● **TASK**
Return the full set of entries below exactly, leaving every image out.
======== GIVEN RECORDS
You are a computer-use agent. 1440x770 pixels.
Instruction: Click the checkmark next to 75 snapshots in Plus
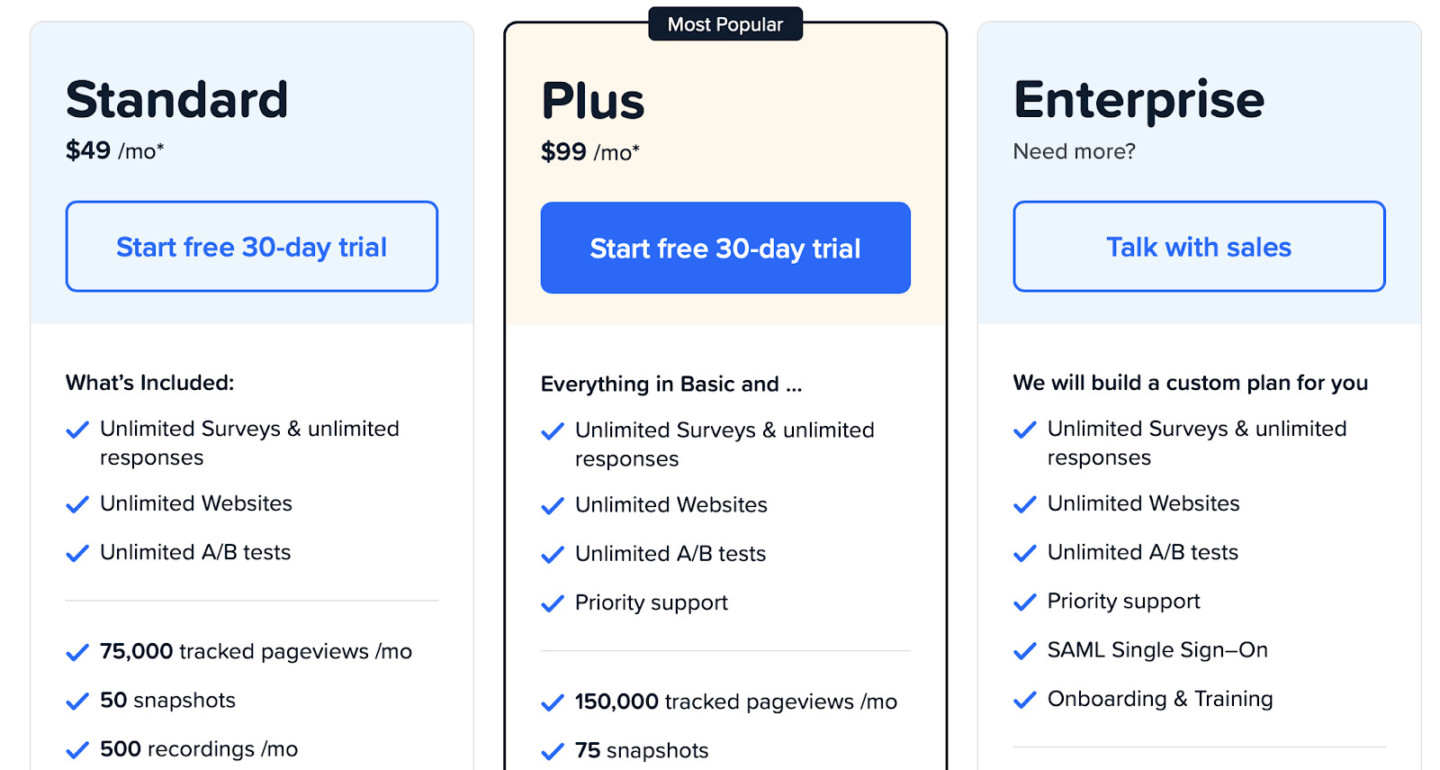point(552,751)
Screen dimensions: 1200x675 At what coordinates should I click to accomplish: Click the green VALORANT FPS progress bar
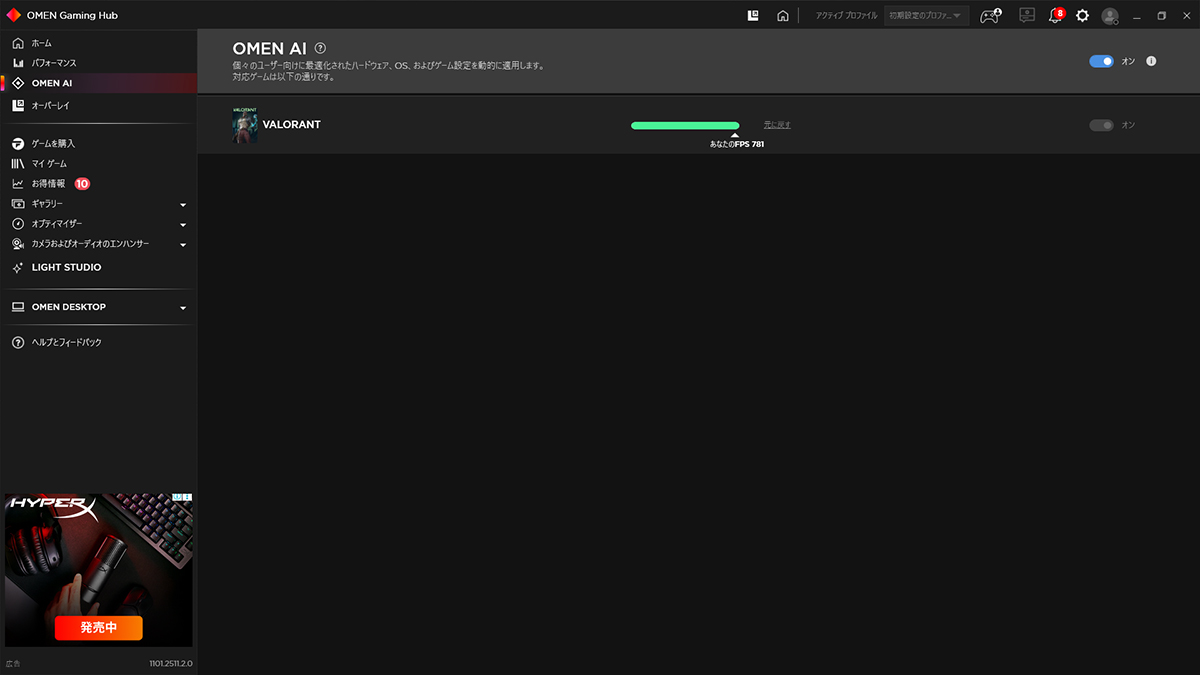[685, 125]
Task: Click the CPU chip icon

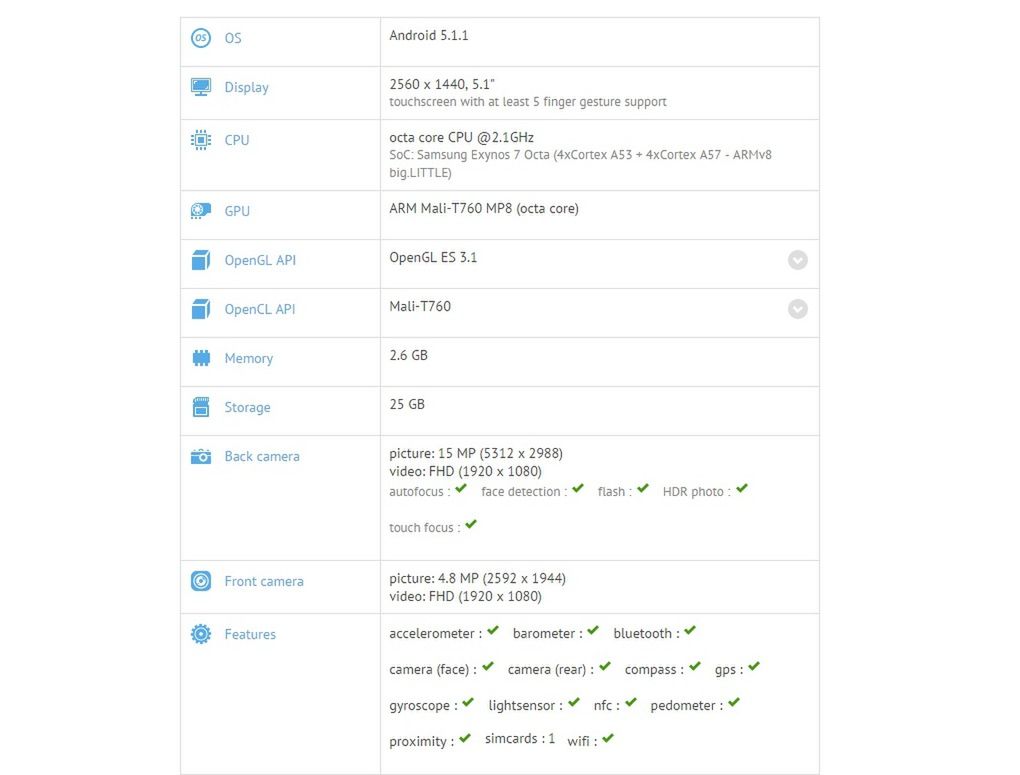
================
● **TASK ANSWER**
You are a computer-use agent. 1440x770 pixels.
Instruction: Click the checkmark next to 75 snapshots in Plus
point(552,751)
Screen dimensions: 1200x675 At what coordinates should I click to accomplish: Click the green VALORANT FPS progress bar
[685, 125]
Task: Click the CPU chip icon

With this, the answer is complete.